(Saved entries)

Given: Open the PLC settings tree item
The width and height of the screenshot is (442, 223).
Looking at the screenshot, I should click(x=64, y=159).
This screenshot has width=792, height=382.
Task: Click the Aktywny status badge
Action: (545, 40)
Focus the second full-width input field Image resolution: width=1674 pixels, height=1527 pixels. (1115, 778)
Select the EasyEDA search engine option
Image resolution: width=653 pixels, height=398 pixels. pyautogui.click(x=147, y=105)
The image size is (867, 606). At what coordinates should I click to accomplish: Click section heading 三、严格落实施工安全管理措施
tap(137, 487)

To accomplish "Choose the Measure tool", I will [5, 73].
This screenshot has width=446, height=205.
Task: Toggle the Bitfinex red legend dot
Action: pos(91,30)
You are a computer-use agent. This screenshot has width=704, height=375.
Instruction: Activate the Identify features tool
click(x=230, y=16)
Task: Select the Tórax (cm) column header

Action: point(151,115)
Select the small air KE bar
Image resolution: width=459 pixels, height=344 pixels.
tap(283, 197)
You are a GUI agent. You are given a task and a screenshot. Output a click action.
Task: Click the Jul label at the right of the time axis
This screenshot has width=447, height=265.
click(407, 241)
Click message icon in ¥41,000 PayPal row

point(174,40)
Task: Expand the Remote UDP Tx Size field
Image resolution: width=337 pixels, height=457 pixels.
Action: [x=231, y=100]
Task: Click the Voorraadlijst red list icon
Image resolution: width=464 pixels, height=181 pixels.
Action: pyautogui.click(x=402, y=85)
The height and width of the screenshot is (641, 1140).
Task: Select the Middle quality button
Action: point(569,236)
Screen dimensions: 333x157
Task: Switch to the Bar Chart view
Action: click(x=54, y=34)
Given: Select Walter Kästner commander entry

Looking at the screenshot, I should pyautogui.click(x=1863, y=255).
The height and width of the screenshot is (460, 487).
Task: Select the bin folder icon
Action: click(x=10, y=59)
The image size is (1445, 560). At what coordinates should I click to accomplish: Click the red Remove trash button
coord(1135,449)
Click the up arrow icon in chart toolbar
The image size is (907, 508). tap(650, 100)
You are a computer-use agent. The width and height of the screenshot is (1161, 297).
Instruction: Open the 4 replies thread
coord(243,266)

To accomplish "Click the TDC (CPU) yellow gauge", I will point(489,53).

## What you need to do
Each line above from the one with "Instruction: Activate the" up to and including the one with "You are a GUI" must be set down exactly, and no line outside that span may appear.

## Output for this task
Instruction: Activate the Identify features tool
click(x=230, y=16)
Task: Select the Tórax (cm) column header

Action: point(151,115)
Select the small air KE bar
Image resolution: width=459 pixels, height=344 pixels.
tap(283, 197)
You are a GUI agent. You are given a task and a screenshot. Output a click action.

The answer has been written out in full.